University of Toronto
Angela Schoellig is an assistant professor at the University of Toronto Institute for Aerospace Studies, an associate director of the Centre for Aerial Robotics Research and Education at the University of Toronto, and an instructor of Udacity’s flying-car nanodegree program. She conducts research at the interface of robotics, controls, and machine learning. Her goal is to enhance the performance, safety, and autonomy of robots by enabling them to learn from past experiments and from each other. She is a recipient of a Sloan Research Fellowship (US/Canada-wide award, one of two in robotics); a Canadian Ministry of Research, Innovation & Science Early Researcher Award; and a Connaught New Researcher Award. Her team won the 2018 GM/SAE AutoDrive Challenge, a North-America-wide self-driving competition. She is one of MIT Technology Review’s Innovators Under 35 (2017), one of Robohub’s “25 women in robotics you need to know about (2013),” winner of MIT’s 2015 Enabling Society Tech Competition, a 2015 finalist in Dubai’s $1 million “Drones for Good” competition, and the youngest member of the 2014 Science Leadership Program, which promotes outstanding scientists in Canada. Her PhD was awarded the ETH Medal and the 2013 Dimitris N. Chorafas Foundation Award (one of 35 worldwide). She holds both an M.Sc. in Engineering Science and Mechanics from the Georgia Institute of Technology (with Prof. Magnus Egerstedt) and a Masters degree in Engineering Cybernetics from the University of Stuttgart, Germany (with Prof. Frank Allgöwer). More information can be found at: www.dynsyslab.org.

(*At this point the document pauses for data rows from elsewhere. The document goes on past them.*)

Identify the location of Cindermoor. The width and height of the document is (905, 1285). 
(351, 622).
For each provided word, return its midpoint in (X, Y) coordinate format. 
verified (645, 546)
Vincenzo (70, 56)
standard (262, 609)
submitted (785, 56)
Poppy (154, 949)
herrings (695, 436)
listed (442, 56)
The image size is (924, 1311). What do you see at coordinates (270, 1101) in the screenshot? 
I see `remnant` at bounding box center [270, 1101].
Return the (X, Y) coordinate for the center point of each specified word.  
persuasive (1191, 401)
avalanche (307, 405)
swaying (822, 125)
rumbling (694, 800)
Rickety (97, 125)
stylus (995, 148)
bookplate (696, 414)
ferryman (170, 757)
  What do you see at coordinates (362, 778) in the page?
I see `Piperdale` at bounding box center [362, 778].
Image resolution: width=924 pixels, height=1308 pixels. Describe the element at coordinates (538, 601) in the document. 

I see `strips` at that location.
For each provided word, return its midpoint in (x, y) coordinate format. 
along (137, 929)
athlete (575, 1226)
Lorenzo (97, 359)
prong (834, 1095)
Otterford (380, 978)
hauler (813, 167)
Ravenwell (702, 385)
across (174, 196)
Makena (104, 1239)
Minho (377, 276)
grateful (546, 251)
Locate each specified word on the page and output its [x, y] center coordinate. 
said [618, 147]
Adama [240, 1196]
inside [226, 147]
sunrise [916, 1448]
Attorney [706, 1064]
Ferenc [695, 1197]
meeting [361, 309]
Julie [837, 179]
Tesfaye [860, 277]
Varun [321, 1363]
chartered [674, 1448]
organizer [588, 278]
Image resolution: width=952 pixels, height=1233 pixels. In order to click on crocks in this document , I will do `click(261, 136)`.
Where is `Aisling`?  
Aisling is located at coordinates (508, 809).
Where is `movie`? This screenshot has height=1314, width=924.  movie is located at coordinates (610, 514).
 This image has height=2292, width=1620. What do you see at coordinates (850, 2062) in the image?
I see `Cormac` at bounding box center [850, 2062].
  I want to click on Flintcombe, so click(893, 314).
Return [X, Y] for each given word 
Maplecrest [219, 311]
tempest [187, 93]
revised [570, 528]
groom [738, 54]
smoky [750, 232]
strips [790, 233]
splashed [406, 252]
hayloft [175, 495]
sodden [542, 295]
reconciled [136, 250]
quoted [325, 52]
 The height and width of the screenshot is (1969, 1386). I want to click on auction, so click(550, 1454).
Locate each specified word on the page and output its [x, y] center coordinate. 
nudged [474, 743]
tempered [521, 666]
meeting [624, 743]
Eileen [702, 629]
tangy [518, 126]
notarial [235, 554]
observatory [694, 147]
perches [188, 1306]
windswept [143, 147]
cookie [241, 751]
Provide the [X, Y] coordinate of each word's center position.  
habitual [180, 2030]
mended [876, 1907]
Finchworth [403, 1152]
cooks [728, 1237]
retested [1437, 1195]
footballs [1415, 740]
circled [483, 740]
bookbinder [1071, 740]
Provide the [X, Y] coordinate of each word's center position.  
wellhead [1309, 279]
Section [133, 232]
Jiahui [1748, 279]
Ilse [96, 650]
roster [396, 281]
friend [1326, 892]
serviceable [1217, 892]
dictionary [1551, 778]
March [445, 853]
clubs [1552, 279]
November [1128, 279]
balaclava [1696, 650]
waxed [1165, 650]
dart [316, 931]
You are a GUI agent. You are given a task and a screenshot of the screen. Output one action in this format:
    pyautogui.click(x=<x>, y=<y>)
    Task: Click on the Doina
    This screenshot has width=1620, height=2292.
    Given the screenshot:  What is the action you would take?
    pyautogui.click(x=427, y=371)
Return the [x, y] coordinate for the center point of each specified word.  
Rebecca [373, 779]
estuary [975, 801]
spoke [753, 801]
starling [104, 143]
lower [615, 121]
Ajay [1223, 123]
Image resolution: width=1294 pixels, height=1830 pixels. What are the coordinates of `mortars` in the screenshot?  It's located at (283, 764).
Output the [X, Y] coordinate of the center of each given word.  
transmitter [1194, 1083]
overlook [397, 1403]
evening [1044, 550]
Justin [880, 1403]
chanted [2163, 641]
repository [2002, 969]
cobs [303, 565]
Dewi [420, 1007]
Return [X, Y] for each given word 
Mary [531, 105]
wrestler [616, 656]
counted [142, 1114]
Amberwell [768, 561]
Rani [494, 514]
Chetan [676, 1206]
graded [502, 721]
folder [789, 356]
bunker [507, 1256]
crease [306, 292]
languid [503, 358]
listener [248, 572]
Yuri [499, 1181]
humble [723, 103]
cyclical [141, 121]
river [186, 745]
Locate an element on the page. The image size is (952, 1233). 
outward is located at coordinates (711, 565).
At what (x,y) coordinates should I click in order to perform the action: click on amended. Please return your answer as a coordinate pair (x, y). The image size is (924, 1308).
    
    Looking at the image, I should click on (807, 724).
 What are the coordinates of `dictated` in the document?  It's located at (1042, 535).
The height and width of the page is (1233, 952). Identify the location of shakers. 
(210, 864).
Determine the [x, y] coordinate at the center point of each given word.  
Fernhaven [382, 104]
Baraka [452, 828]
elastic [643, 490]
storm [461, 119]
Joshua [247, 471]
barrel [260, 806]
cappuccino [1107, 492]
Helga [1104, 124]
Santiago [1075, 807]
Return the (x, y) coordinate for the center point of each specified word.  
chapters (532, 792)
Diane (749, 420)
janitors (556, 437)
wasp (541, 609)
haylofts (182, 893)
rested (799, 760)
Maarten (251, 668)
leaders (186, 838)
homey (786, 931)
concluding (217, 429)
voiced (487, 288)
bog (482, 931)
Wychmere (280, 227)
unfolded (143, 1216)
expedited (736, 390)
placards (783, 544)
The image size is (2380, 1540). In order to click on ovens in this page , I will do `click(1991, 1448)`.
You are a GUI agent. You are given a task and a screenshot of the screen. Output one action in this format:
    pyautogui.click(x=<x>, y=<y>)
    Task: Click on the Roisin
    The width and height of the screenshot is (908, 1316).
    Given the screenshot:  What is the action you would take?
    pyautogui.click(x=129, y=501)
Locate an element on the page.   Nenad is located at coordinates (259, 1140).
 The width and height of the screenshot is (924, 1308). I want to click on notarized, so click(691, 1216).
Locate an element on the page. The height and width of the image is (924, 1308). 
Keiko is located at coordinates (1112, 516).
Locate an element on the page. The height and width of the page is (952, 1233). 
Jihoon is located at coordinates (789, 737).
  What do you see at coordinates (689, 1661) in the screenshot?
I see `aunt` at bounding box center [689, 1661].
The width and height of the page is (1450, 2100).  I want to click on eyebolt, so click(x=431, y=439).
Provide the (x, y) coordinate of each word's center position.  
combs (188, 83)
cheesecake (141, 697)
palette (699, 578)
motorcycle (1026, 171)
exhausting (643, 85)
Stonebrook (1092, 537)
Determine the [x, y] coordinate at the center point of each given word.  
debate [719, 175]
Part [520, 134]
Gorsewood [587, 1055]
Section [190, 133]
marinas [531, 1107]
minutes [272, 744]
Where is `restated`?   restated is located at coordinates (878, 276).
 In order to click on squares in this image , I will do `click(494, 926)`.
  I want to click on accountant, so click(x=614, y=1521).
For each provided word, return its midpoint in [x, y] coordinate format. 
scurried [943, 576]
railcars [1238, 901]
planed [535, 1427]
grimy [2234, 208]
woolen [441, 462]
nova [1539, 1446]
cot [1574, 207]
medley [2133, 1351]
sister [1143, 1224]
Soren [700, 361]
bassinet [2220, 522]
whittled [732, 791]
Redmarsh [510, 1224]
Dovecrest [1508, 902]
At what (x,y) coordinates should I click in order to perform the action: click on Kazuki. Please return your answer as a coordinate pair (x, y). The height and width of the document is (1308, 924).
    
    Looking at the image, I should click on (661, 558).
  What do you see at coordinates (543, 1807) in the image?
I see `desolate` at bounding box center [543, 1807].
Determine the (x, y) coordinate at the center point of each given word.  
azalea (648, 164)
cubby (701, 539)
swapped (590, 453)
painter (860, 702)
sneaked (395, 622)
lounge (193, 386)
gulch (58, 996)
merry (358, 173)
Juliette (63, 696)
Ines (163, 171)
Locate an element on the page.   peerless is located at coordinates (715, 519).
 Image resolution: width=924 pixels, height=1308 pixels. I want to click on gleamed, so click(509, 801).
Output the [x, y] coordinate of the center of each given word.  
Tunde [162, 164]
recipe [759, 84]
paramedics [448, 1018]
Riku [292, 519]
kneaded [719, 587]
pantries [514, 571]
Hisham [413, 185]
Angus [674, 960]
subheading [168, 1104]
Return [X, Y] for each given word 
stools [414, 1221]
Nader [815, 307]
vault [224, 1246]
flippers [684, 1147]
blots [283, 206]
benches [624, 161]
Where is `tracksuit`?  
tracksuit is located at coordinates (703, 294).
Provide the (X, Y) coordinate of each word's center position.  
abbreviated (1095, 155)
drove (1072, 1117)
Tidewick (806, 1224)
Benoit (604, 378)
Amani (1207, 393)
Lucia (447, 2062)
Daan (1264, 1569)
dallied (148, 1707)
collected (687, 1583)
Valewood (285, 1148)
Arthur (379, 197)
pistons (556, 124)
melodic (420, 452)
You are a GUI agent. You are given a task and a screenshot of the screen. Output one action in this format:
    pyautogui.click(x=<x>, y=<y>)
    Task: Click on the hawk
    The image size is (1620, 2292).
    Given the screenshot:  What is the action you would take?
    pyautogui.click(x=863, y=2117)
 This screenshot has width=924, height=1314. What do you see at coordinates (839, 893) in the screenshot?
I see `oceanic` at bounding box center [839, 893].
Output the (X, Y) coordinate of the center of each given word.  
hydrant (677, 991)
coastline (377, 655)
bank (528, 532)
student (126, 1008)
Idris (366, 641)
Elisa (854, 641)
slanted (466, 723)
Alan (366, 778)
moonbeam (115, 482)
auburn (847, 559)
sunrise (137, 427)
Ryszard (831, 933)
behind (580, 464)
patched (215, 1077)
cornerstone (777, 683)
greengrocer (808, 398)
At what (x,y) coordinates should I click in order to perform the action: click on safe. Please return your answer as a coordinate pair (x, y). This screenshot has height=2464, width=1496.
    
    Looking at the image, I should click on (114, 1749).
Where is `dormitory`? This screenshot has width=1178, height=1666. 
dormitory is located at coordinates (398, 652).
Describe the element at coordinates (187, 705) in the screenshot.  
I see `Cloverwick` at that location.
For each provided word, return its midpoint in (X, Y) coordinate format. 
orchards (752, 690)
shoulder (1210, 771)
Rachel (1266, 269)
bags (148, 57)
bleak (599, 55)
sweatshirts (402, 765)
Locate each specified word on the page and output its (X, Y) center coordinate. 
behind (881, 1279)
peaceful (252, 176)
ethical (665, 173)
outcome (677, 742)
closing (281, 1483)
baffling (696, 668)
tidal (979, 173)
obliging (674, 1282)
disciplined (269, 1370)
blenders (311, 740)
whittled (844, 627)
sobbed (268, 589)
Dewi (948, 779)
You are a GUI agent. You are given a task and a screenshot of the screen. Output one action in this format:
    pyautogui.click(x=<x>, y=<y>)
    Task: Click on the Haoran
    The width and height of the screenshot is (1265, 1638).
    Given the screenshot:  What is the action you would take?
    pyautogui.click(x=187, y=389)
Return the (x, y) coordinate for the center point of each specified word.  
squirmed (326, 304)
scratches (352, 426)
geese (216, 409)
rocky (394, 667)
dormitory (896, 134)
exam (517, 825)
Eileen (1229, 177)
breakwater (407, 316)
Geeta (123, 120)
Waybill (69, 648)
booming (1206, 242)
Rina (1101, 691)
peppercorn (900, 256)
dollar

Swiss Federal Institute of Technology
Melanie N. Zeilinger is an Assistant Professor at the Department of Mechanical and Process Engineering at ETH Zurich, Switzerland. She received the Diploma degree in engineering cybernetics from the University of Stuttgart, Germany, in 2006, and the Ph.D. degree with honors in electrical engineering from ETH Zurich, Switzerland, in 2011. She was a Marie Curie fellow and Postdoctoral Researcher with the Max Planck Institute for Intelligent Systems, Tübingen, Germany until 2015 and with the Department of Electrical Engineering and Computer Sciences at the University of California at Berkeley, CA, USA, from 2012 to 2014. From 2011 to 2012 she was a Postdoctoral Fellow with the Ecole Polytechnique Federale de Lausanne (EPFL), Switzerland. Her research interests include distributed control and optimization, as well as safe learning-based control, with applications to mechatronic systems, energy distribution networks and human-in-the-loop control.